CXL Memory (PCIe-attached memory expansion with coherency)

OS and driver support

OS interaction with HBM is implemented in two main ways: via the UEFI Special Purpose Memory (SPM) mechanism, where firmware marks regions with the EFI_MEMORY_SP attribute, and the Linux kernel reserves them as E820_TYPE_SOFT_RESERVED for later capture by drivers such as DAX/HMEM; or via direct device driver control (e.g., NVIDIA CUDA), which hot-plugs HBM into the system RAM pool with the IORESOURCE_SYSRAM_DRIVER_MANAGED flag, creating a separate NUMA domain and making the memory available to standard allocators without BIOS modification. Drivers also implement ACPI interfaces (_ON/_OFF methods) for power management on server platforms.

CUDA (Parallel computing on the graphics processing unit)

Security

HBM hardware security is built around a comprehensive RAS (Reliability, Availability, Serviceability) system: ECC (SEC-DED) error correction mechanisms and parity protection (Data/CA Parity) are integrated on the die, while HBM4 introduces Directed Refresh Management (DRFM) to specifically eliminate the Row Hammer vulnerability that could cause data corruption in adjacent cells.
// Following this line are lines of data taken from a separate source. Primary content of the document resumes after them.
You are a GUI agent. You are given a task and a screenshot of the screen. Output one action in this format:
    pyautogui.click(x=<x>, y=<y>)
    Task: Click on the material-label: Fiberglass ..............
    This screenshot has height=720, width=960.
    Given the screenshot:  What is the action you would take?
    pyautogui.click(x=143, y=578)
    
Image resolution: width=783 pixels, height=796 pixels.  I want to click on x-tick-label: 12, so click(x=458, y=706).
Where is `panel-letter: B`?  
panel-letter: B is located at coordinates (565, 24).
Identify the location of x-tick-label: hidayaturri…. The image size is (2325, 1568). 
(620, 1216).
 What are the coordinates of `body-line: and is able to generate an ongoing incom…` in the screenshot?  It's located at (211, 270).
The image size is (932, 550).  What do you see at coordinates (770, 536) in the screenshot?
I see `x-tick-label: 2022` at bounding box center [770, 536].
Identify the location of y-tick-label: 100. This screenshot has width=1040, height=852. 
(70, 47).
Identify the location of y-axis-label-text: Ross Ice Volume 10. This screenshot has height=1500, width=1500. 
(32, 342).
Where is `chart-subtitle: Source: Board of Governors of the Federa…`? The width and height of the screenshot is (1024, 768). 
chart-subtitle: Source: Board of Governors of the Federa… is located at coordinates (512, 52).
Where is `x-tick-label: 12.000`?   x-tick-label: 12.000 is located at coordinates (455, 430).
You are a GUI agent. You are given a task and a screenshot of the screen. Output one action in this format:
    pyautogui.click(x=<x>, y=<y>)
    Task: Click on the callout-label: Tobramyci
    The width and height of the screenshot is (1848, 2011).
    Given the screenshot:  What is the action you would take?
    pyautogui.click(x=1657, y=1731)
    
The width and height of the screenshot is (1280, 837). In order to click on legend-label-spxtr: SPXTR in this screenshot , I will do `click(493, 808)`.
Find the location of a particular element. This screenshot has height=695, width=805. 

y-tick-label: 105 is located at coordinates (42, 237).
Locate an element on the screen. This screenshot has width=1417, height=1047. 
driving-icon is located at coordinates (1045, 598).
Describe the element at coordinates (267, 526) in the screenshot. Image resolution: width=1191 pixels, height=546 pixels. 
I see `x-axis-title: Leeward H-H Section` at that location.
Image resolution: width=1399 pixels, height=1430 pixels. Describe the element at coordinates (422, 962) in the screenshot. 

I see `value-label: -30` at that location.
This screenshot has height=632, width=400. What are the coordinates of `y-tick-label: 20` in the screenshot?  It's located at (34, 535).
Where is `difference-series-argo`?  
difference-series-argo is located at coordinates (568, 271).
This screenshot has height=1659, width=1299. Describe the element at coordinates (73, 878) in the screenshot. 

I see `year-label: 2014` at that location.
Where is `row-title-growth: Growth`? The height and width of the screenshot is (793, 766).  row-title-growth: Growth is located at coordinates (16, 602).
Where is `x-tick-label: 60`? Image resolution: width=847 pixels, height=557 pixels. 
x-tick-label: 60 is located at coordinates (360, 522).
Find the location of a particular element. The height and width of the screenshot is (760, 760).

At the controller level, CRC data integrity checks and scrubbing (ECS) are implemented, cyclically scanning memory and correcting accumulated errors before they become uncorrectable.

Logging

Telemetry and logging functions in HBM4 transition from passive monitoring to predictive analytics: specialized error counters at channel and bank levels log both correctable and uncorrectable failures, while distributed thermal sensors (up to 8 per stack) monitor overheating with accuracy around ±1.5°C. This data is passed via enhanced sideband interfaces and controller APB registers to lifecycle management software to identify failure patterns and correlate error rates with temperature profiles.

Limitations

The key limitations of HBM remain high cost (HBM4 is roughly 30% more expensive than HBM3E) and the technological difficulty of scaling capacity, caused by DRAM density limitations and maximum stack heights (12–16 layers), creating a so-called memory wall that cannot keep up with the growth of AI models. Thermal management in dense 3D stacks is critically important, requiring significant energy for cooling; additionally, there are security risks: telemetry data on access patterns can create side channels for information leakage.

History and development

Standardized by JEDEC in 2013 as the first generation HBM1, the memory evolved to HBM3E by doubling the number of channels (from 8 to 16) and introducing process technologies that increased bandwidth to 1.2 TB/s per stack. HBM4 marks a paradigm shift: transitioning to a 2048-bit bus architecture, using an N12FFC+ process for the base logic die, introducing FinFET and hybrid bonding, as well as the emergence of the optional SPHBM4 standard on an organic substrate without a silicon interposer, expanding memory applications beyond AI accelerators to CPUs and networking chips.